The development was initially called Westmoreland Farms, which was copyrighted in April of 1909 by the South End Land Company. Baldwin had surveyed 1,000 acres of the eastern section of the land into smaller tracts for truck farms. Supporting this new community, and at the center of the acreage, was a new townsite named Bellaire. It was originally bounded to the north and south by Palmetto and Jessamine streets and to the east and west by First and Sixth streets. (Sixth Street is now Ferris Street.)
Bellaire was principally named after Bellaire, Ohio, which was served by one of the CB&QRC rail lines, as well as for the “good air” from constant Gulf breezes. Before the end of 1909 the South End Land Company, in cooperation with Harris County, constructed a road from Main Street in Houston to the heart of the new town. The new road was named Bellaire Boulevard, and it was covered in shell.
Laid along the entirety of Bellaire Boulevard were tracks of the Westmoreland Railroad Company, incorporated by William W. Baldwin and A. J. Condit. The tracks were part of the construction of a streetcar line from the main street corner of Bellaire to Houston’s Main Street, connecting with the Houston Electric Company south end line. That line extended from Eagle Avenue, down what is presently Fannin Street, where it connected with the new Bellaire line at Bellaire Boulevard. Bellaire Boulevard within Houston city limits is now called Holcombe Boulevard. The one-hour trip between Bellaire and downtown Houston required one transfer at Eagle Avenue. December 28, 1910, marked the beginning of service. The continued development of automobile transportation, as well as frequent derailments caused by old track, led to the demise of the line on September 26, 1927. Motor bus service commenced the next day.
By the middle of 1910, the South End Land Company invested approximately $175,000 in capital improvements, including roads, drainage, and the electric rail line. In addition, according to a mention in a 1910 edition of The Electrical World, the company planned to build an independent electrical light plant for Westmoreland Farms and the town of Bellaire, Texas.
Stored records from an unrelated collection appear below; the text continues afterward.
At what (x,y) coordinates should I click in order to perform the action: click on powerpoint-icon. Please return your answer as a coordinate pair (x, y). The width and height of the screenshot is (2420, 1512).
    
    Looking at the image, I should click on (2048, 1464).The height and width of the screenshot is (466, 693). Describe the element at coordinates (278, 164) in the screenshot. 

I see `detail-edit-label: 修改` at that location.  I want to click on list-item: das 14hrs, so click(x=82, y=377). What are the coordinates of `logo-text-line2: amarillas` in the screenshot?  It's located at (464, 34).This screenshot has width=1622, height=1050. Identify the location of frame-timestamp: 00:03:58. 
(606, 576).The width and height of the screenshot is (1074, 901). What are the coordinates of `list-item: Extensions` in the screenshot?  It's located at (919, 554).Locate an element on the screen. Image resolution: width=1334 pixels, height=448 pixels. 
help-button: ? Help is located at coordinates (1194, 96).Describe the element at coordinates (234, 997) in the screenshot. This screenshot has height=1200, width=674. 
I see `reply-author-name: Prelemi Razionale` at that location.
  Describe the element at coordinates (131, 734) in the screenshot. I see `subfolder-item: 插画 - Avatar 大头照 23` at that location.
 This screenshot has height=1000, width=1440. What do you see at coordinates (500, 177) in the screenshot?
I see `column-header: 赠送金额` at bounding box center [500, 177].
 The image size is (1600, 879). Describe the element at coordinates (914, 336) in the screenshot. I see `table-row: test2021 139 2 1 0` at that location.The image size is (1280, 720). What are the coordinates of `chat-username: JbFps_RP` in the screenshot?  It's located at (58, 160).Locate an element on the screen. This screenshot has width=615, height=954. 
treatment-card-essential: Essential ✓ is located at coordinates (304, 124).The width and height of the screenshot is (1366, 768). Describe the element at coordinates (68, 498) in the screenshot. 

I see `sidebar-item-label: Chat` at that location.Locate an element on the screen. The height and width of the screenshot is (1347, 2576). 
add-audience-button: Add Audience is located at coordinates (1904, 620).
At the close of 1910, Bellaire consisted of twelve homes, along with a general store, post office, and rail station.
The only known controversy is a lawsuit brought against the South End Land Company by W. B. Fordtran in 1907. The case involved a commission dispute over the sale and subsequent recovery of lots in the Westmoreland Addition, to which the initial ruling was against plaintiff Fordtran. An appeal in October of 1907, however, overturned the matter in Fordtran’s favor. The South End Land Company was ordered to pay the plaintiff the disputed commissions, less any relevant commissions already paid.